In Dublin I learned fast to what extent I am not Phil Lynott. The second day there I took my spot on the bridge and asked Liz to take my photo. Where was Phil standing? We tried to figure out. Where was the camera? I leaned on the railing. “Point at me, like this,” she called from the sidewalk, demonstrating, and I tried it, but in the photo I looked like a bald, four-eyed jackass. We got a nice picture of us together on the bridge, one of the arches prominent in the background, and I was happy with that.
‘Old Town’ is about heartbreak, but Phil Lynott isn’t taking himself too seriously. By the second chorus, as he sings, “This boy is cracking up/This boy has broken down,” he appears to be suppressing a smile. I imagine he would have endured any hardship if the end result was a song. The song, the triumph of art, erases, is greater than, pain.
Heartbreak isn’t the worst of it. Drug addiction is present in this song. When I first fell under its spell, I was perplexed at how nasal Phil Lynott sounded in the break, when he is sitting in The Long Hall pub. Why would they leave it like that? I wondered. Why wouldn’t they redo it? We read about Lynott’s legendary constitution: alcohol, weed, cocaine, heroin. There must not have been a better day to do it.
Oddly enough, it works. If you want to sound really down and out, sing a song without being able to breathe through your nose.
To watch Phil Lynott strutting down Grafton Street, playing for the camera; to watch him grab a woman and give her a spin, to see her look up in awe, then sadness as he leaves; to see Phil twiddling his fingers, indicating the impending trumpet solo, to see him snapping his fingers to the beat, you understand you are witnessing a celebration. As the trumpet begins to solo, even Fiona MacAnna is smiling and looks on as though she might regret walking off earlier.

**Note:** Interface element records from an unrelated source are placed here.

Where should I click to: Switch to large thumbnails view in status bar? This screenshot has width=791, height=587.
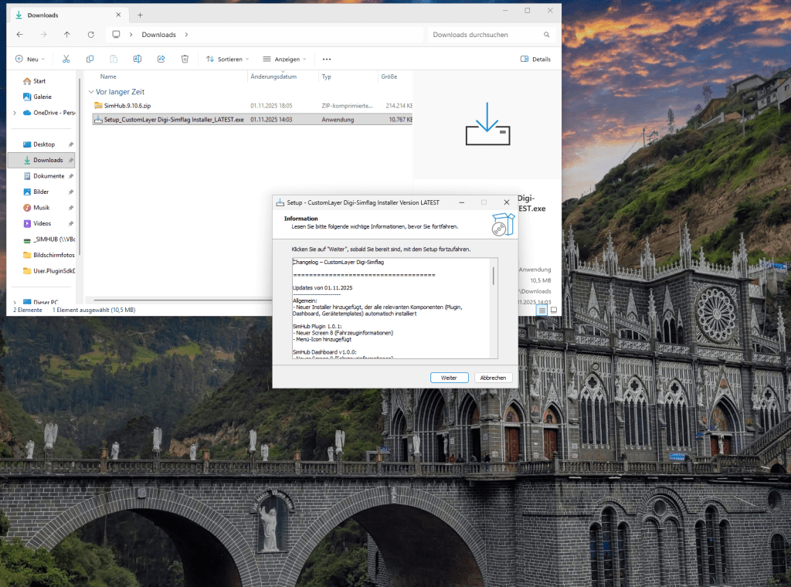click(x=554, y=310)
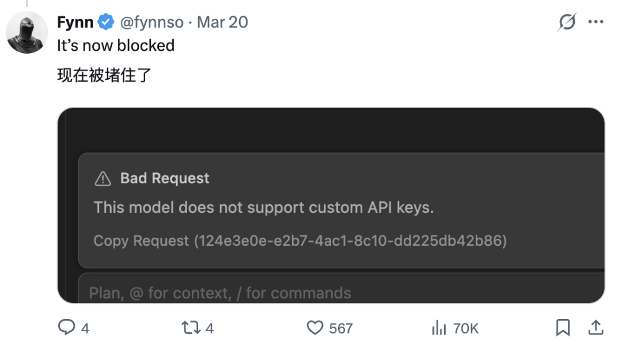The image size is (622, 345).
Task: Click the "It's now blocked" post text
Action: 116,46
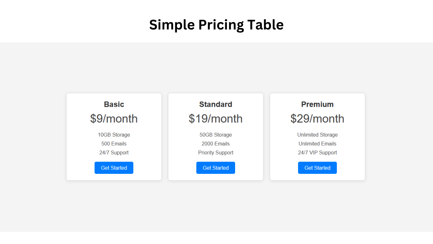Click the 24/7 VIP Support text
This screenshot has width=433, height=244.
pos(317,153)

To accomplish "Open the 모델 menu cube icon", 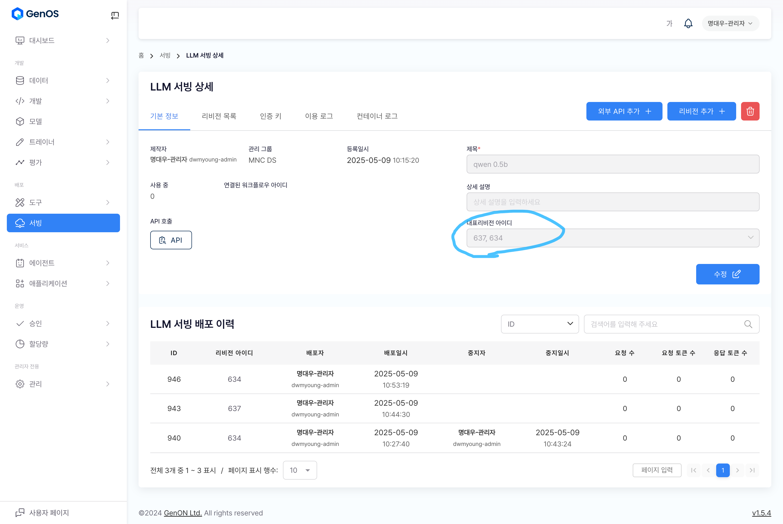I will [x=20, y=121].
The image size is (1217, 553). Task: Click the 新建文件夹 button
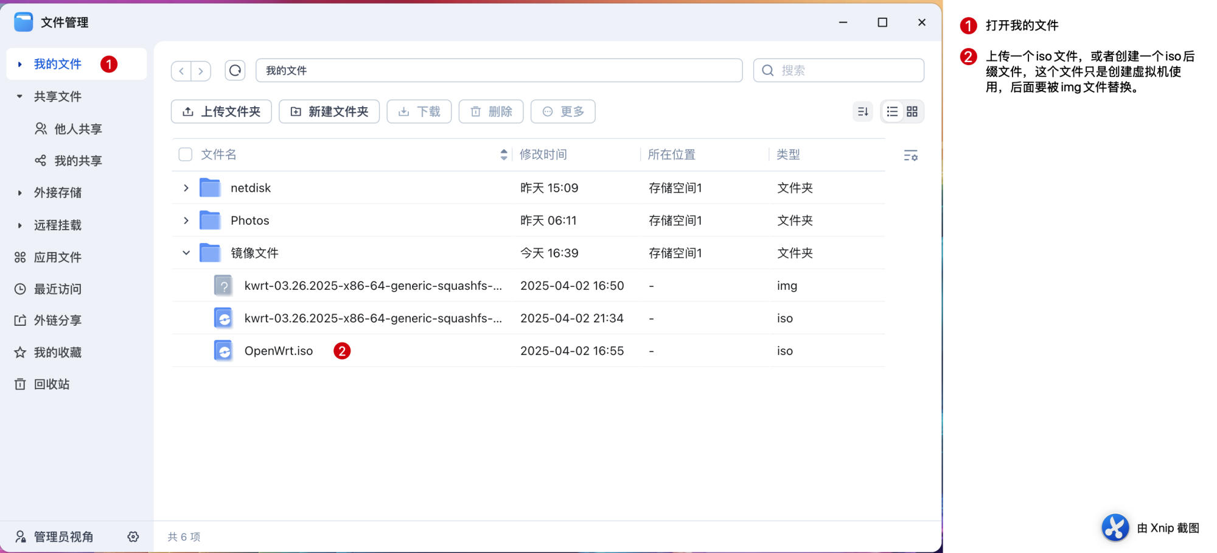329,111
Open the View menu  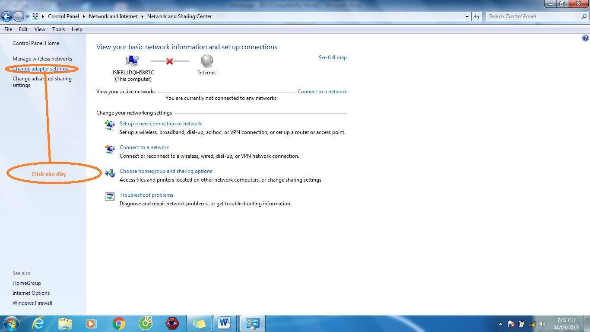click(40, 29)
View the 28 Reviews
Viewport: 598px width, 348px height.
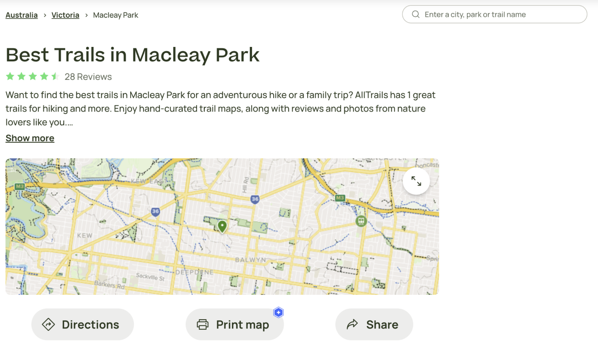(88, 77)
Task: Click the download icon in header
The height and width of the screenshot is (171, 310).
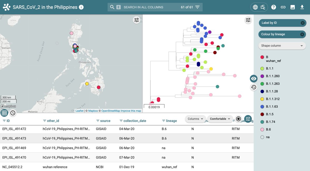Action: [302, 7]
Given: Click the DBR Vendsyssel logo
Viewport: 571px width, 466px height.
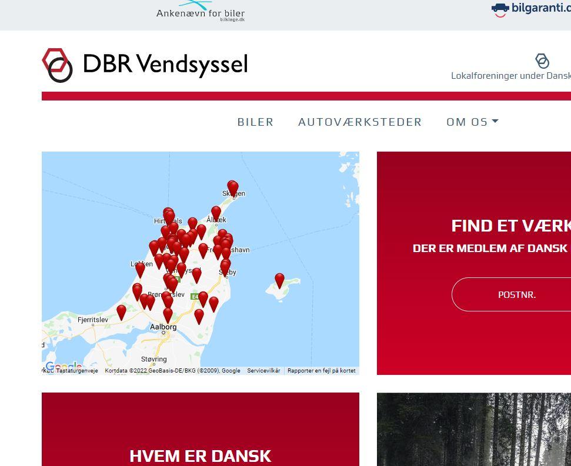Looking at the screenshot, I should (145, 65).
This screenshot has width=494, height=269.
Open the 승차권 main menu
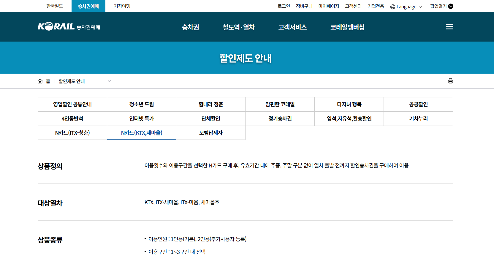(x=190, y=27)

I’ll always remember my first trip to Dublin. I never grew tired of looking at the Ha’penny Bridge and imagining Phil Lynott standing there. Since returning home, I even had a dream I was crossing it to meet him; unfortunately the purpose of the meeting was to complete a drug deal. I hold out hopes of a more auspicious meeting in dream or beyond.
Dave, the EMT from Clogherhead I met on the plane, wrote to tell me he was experiencing symptoms and was isolating. He wasn’t worried though. Write to me as often as you like, I said. He was in good spirits throughout and finally got his test results, which were clear.
He had sent me a few photos of a trip he took with his family to the west coast of Ireland and told me how much I’d love it there. “Believe me,” I said, “I think on a daily basis about when I can get back to Ireland.”
Liz feels the same. Today, when one of us says, “I miss Ireland,” there’s a double meaning. What does the future hold? What will “ordinary” mean? Can we reclaim what we have lost?
I hope to stay in the same room, sit at the same window. I’m there now. I can see the lights reflecting on the water. The sky is dark and the streets are empty, but soon the commotion will begin.